Blog

  • HP DL380 G9 Not Booting Into Smart Storage Administrator

    HP DL380 G9 Not Booting Into Smart Storage Administrator

    You may run into a case where a G9 server fails to boot into the HP Smart Storage Administrator. In my case the server would freeze here after hitting enter.

    It’s not actually frozen but hitting enter does nothing and your only recourse is to just reboot the server.

    Beyond that you may also notice Intelligent Provisioning appears to be completely borked. And most of the time this is the case.

    The resolution is to simply reinstall Intelligent Provisioning. Start by downloading a copy here.

    The file will come in an ISO format. Turn this into a bootable USB or alternatively just boot from it using the remote console in iLO. If you have difficulties making the USB I find booting it from the virtual KVM almost always works.

    This is the screen you want to see. You’ll get a progress bar and the whole process takes about 10 – 15 minutes. The UID light will flash blue indicating a firmware update is taking place.

    Once the system restarts you can attempt to boot into the Smart Storage Administrator once again.

    In my case I was now able to successfully boot into the software and configure my drives.

  • A fatal error was detected on a component at bus 25 device 0 function 0.

    A fatal error was detected on a component at bus 25 device 0 function 0.

    One of my R640s presented a PCIe error with the following iDRAC log.

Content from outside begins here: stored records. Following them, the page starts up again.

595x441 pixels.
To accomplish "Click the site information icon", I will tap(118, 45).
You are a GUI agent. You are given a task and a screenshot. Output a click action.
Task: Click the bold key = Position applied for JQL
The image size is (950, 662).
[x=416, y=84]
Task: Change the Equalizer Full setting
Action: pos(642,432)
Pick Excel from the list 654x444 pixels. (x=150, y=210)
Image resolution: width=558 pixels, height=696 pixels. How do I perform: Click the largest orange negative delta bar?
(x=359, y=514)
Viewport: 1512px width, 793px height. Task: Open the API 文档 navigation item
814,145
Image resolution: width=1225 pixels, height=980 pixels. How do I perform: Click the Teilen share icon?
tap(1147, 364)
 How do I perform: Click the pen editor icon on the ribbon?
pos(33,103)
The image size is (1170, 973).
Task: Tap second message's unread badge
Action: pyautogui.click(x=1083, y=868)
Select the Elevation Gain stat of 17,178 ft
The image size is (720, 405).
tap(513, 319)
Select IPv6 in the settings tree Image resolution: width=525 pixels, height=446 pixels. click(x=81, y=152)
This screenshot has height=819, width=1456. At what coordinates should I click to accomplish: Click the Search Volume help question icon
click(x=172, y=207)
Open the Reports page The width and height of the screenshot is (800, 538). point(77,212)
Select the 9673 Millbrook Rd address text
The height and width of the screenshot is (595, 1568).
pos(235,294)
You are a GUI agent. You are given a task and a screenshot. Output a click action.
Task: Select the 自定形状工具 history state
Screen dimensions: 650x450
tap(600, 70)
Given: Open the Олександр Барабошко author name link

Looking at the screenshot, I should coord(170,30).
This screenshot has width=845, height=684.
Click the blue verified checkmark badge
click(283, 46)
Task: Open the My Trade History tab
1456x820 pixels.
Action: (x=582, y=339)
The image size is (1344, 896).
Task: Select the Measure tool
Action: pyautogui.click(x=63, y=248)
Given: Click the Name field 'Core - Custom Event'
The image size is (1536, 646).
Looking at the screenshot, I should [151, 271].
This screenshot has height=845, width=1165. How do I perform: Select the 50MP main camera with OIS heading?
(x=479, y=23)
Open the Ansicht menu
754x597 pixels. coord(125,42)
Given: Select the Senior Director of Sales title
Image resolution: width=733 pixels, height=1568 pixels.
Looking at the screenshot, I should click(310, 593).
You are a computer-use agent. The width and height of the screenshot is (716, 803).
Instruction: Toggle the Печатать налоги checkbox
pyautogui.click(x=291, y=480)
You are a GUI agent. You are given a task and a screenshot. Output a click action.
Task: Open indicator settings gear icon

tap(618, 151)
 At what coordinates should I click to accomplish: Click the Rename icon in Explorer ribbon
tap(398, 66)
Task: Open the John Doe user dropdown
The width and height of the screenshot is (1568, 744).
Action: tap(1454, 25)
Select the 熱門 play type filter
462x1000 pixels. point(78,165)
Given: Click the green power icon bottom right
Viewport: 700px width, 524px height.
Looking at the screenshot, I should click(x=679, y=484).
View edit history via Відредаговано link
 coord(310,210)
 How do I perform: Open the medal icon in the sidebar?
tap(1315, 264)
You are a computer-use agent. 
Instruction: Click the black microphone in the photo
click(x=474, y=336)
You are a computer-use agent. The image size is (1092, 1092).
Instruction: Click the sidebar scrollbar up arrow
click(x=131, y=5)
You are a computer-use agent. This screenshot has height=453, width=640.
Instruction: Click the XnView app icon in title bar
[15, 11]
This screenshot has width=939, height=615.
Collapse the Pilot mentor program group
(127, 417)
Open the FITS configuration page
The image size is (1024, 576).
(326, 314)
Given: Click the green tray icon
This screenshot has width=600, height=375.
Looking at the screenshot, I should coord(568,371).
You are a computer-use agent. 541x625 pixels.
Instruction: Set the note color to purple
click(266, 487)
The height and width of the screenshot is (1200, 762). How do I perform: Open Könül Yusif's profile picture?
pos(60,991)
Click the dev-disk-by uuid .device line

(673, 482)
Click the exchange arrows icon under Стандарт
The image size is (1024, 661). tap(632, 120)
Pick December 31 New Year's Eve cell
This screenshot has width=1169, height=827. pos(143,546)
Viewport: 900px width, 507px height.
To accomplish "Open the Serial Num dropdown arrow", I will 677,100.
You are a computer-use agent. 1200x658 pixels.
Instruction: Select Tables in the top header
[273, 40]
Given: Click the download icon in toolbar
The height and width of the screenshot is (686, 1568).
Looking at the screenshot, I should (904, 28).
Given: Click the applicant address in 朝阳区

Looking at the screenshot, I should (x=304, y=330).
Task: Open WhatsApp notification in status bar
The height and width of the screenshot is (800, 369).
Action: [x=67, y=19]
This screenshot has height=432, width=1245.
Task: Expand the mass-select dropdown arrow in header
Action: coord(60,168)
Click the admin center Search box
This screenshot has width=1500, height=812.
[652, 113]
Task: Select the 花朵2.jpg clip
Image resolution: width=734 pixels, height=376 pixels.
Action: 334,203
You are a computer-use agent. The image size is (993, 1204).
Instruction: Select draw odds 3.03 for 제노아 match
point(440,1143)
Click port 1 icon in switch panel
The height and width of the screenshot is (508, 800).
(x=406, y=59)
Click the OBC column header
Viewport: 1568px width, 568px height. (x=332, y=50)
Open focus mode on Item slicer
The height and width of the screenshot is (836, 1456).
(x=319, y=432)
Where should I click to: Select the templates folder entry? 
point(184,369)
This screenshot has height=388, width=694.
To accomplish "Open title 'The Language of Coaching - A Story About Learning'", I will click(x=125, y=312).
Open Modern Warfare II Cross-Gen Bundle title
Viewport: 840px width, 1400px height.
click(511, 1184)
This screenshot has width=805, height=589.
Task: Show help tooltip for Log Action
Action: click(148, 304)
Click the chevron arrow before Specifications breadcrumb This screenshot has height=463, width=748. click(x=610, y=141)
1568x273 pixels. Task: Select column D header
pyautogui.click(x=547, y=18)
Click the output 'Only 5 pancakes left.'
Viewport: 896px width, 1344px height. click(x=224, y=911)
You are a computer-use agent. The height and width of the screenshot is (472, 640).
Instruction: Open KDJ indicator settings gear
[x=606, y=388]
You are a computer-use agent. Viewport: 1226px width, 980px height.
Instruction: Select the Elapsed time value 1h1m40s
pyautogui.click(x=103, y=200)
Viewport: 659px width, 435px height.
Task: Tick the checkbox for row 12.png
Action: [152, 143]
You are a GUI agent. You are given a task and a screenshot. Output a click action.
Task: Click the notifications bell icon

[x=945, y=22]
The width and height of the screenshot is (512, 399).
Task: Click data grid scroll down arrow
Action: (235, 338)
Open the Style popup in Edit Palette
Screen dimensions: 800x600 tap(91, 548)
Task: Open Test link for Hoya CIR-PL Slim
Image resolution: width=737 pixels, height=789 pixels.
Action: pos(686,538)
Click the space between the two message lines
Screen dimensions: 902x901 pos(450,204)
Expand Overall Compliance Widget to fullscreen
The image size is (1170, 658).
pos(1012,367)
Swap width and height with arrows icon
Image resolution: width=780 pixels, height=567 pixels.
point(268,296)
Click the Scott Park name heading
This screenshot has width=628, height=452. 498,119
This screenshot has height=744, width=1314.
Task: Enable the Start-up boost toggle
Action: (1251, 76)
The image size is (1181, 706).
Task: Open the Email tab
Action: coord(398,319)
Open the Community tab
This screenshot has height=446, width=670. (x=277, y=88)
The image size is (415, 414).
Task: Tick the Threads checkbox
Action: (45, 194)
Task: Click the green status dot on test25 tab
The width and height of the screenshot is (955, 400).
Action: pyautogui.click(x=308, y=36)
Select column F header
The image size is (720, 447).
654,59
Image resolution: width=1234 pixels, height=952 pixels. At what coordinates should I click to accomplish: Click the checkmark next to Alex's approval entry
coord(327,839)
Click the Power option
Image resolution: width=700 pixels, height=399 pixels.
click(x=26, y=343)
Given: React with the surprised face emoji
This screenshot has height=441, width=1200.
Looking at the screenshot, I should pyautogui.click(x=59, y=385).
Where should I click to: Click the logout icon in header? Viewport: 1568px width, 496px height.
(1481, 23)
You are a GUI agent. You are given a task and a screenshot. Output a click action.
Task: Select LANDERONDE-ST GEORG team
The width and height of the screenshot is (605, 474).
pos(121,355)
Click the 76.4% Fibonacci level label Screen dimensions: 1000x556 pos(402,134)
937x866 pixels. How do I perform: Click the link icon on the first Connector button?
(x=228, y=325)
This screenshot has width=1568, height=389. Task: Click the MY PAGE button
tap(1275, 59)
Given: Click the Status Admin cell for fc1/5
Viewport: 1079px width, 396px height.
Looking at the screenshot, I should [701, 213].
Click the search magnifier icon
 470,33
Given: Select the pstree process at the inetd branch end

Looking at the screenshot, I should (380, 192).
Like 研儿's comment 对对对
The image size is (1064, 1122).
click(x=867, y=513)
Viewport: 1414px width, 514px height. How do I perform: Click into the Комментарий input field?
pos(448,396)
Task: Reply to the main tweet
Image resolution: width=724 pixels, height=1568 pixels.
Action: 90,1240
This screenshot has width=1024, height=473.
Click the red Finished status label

    A fatal error was detected on a component at bus 25 device 0 function 0.

    At boot time I received a generic PCIe error message prompting me to dig deeper into the logs. Going into the BIOS and looking at the devices it was immediately apparent what the problem was.

    The server was not seeing my NDC.

    Replacing the NDC resolved the issue. However, if you’re unable to determine the problematic device you can also do the following.

    In iDRAC, navigate to system—>Inventory—>hardware inventory.

    Here you will see hardware info related to devices and their associated bus numbers. Finding the bus number referenced in the error will tell you which device is causing the problem.

    Here you can see bus number 25 is associated with the NDC:

    Sometimes it’s not this easy though. If you can’t locate the bus number the best troubleshooting step is simply removing PCIe devices one by one until the error goes away. Reseat the component and replace it if the problem remains.

  • R640 10 Bay NVME Tutorial

    R640 10 Bay NVME Tutorial

    The DELL Poweredge R640 does support NVME with a bit of extra cabling. More specifically, the 10 bay chassis. In this tutorial I’ll show you exactly what cables you need to setup 2, 4, 8, or a complete 10 bay NVME system.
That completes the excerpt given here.